Contain rewrite
Contain is no longer mainly for chroot. It is now primarily for login, as it must run as root to create the namespace.
Use desktop-contain
as your CONFIG_NAME. It's in this MR
login
and orblogin
will both be the contain variants. If you login as root, you will not run contain, you get a regular root shell in the regular namespace. If you login as user, you will have restricted access - currently /bin
, a few files in /etc
and your home directory. What you have access to is determined by /etc/contain.toml
in your filesystem config. You may need to add your display driver scheme, currently only display.vesa
is an included scheme.
A sample configuration file, /etc/config.toml
, is included in this repo but not used. You can specify which schemes are unfiltered vs filtered. For filtered namespaces, you can specify read-only (ro
) or writable files and directories. If you specify a directory, then everything in that directory will be readable and/or writeable (to the extent the underlying filesystem allows, as contain is just a filter). Note that if you want to allow a user to be able to read a directory but not the things in it, you can specify the directory as a read-only file. e.g. if you want the user to be able to do ls -ld /home
, specify file:/home
as an entry in rofiles
.
contain_test
performs a few tests. Probably more are required.
Outstanding Issues:
- Create/modify namespace is only available to Root right now, so we are missing the important use case of the user being able to sandbox a program
- There is no namespace free operation, so namespaces are currently just leaked. Contain will create one new namespace per login, which will then be leaked.
- There needs to be an escape to the full namespace for
sudo
, probably in conjunction withescalated
. What should be allowed and how this is implemented is TBD. - Ptyd does not implement ownership, so there is no pty protection. 4lDO2 suggested that we could filter access to ptys by ownership once that is implemented, but I was thinking if we include the owner in the name of the pty, e.g. pty:/n, the user will be able to do ls pty: and see what ptys are available to them. We could do something similar with Orbital windows. We can discuss this after ownership is implemented in ptyd.
- Contain makes use of "canonicalize" to avoid spoofing with symbolic links. We don't do a very good job of canonicalize, so we need to discuss the way forward.
- 4lDO2 suggested that fpath should be removed.

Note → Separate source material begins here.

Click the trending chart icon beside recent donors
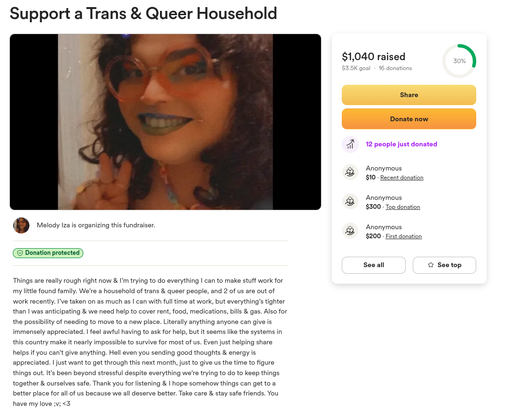[x=350, y=144]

- 4lDO2 suggested that relibc's
canonicalize
may be a better choice forcontain
thanPath::canonicalize
. - Chroot is not working well because the contain scheme does not participate after xopen, so "canonicalize" calls from a contained app cannot be "chrooted", i.e. the app will get the full path which is not valid in the contained namespace
- ptyd gives an entirely new path when you attempt to canonicalize.